### WHAT TO DO:
Scan the material below and copy every line holding the word "right".

----------------------------------------

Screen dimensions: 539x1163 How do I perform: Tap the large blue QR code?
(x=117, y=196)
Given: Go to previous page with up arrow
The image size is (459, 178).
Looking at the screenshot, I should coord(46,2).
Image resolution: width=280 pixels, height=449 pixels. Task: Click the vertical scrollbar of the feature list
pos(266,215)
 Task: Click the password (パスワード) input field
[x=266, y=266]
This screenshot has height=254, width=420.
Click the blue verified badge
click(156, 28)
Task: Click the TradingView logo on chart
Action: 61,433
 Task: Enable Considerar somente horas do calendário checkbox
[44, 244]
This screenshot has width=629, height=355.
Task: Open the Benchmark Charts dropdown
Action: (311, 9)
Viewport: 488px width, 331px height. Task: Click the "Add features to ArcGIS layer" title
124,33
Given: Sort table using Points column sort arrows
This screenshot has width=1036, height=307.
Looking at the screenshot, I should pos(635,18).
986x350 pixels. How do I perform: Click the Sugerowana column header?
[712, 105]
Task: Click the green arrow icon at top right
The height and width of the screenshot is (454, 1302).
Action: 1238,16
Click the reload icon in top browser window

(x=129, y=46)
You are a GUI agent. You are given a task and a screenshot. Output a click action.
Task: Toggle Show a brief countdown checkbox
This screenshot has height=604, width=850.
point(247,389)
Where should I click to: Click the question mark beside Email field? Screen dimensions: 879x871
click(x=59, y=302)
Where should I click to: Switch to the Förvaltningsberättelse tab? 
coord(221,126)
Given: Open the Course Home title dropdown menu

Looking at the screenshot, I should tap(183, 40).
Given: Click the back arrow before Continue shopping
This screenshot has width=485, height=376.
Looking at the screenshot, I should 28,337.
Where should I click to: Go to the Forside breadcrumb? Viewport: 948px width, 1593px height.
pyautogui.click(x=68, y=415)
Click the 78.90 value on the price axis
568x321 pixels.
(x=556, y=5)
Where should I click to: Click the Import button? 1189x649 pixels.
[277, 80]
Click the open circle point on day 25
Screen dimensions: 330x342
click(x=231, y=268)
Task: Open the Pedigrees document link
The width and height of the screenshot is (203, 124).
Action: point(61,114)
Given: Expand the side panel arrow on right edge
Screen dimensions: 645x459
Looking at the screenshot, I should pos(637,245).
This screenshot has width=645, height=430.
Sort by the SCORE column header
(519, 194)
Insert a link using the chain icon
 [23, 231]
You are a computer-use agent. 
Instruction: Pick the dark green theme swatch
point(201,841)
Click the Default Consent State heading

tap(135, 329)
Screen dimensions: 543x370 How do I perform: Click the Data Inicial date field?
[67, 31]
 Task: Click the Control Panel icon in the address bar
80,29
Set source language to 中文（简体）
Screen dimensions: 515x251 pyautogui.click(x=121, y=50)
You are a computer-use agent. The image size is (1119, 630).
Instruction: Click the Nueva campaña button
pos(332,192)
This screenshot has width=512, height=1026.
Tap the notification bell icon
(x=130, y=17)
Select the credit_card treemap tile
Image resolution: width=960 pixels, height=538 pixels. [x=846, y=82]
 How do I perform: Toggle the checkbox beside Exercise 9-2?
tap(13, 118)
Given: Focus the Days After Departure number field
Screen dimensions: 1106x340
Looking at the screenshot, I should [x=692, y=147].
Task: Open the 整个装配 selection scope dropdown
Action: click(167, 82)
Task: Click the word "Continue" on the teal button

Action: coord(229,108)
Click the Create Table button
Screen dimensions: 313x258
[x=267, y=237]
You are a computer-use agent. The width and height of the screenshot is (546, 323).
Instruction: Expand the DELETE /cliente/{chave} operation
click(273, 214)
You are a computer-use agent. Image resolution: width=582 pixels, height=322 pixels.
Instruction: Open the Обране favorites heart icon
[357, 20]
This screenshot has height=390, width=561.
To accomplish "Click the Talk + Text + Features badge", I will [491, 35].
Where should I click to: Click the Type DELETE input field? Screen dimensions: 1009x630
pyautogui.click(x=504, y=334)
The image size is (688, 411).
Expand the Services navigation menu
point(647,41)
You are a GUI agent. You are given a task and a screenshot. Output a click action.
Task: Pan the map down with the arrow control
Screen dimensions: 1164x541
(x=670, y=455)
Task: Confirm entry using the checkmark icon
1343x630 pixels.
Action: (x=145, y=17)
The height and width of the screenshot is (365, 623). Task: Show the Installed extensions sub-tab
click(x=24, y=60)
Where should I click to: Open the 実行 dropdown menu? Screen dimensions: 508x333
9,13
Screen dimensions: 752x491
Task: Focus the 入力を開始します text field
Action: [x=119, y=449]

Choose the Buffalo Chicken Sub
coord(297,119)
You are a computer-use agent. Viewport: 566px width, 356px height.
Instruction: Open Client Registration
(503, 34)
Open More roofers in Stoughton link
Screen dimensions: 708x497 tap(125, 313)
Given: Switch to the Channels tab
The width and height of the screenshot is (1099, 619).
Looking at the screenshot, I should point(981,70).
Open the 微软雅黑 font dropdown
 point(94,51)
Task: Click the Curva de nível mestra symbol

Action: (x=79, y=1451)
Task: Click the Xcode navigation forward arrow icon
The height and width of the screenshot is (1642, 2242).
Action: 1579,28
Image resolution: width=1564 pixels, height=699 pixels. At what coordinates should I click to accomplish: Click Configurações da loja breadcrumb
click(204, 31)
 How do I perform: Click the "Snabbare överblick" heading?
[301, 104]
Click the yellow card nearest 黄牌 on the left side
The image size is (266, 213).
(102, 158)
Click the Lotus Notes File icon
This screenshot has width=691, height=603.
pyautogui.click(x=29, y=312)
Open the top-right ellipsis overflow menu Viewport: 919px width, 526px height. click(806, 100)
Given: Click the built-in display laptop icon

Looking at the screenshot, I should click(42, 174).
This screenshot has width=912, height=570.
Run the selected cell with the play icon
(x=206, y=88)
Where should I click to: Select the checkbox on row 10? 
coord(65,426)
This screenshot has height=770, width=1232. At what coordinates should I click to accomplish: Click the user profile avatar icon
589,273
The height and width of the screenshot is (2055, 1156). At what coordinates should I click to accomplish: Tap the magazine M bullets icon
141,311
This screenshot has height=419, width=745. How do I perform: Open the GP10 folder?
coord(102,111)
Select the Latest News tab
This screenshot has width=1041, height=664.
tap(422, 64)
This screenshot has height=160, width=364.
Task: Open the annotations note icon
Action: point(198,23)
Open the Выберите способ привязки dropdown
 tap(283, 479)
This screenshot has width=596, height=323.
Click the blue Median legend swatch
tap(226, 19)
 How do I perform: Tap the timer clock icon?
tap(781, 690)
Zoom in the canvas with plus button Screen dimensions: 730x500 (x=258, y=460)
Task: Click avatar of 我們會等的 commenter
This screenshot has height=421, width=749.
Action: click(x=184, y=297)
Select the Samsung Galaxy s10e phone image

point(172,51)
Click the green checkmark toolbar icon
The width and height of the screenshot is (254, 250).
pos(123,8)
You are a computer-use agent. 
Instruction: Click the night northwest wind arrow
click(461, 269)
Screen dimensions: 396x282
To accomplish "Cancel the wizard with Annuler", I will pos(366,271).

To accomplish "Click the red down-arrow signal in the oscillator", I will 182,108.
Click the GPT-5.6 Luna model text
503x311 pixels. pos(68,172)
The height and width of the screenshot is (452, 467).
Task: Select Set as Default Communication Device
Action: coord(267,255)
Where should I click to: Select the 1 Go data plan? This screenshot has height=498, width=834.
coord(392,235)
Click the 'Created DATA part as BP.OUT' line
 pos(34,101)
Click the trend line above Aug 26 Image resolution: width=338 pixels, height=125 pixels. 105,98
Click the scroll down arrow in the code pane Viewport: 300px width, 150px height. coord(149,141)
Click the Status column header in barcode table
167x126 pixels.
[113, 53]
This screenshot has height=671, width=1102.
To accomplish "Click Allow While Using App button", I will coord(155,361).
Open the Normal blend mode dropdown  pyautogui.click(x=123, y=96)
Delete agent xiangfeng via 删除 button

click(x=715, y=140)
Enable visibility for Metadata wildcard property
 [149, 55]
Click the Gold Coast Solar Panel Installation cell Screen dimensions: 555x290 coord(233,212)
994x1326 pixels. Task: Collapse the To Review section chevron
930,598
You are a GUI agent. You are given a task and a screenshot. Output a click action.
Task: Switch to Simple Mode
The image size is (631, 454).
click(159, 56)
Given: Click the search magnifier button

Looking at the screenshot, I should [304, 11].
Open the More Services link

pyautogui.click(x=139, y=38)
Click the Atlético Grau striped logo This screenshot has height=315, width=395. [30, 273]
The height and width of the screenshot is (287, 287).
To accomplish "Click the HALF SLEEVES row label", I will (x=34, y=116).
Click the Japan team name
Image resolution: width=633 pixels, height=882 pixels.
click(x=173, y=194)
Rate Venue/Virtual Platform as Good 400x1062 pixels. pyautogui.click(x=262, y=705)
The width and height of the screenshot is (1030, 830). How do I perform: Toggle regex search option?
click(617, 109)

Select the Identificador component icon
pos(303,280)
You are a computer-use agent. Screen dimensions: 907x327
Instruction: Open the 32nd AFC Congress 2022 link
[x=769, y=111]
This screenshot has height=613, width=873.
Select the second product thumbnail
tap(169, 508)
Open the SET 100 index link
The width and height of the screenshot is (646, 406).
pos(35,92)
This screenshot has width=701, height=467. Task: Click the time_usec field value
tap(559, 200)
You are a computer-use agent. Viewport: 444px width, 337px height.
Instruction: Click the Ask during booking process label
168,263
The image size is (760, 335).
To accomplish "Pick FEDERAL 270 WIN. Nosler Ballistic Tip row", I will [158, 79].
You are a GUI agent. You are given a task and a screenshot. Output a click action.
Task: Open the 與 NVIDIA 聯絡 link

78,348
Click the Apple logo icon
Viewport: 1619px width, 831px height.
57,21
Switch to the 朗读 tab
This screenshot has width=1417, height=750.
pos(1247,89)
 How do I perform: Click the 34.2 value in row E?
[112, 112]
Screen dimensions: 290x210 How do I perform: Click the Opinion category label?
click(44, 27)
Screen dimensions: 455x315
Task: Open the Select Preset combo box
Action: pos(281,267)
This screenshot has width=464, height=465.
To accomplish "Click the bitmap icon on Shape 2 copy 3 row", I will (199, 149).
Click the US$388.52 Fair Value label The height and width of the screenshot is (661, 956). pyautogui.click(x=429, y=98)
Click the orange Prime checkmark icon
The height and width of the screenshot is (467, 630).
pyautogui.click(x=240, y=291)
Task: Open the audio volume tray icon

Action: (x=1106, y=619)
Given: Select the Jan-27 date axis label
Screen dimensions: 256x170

----------------------------------------

### OUTPUT FOR THIS EXERCISE:
Task: Click the green arrow icon at top right
Given: Expand the side panel arrow on right edge
Open the top-right ellipsis overflow menu Viewport: 919px width, 526px height. click(806, 100)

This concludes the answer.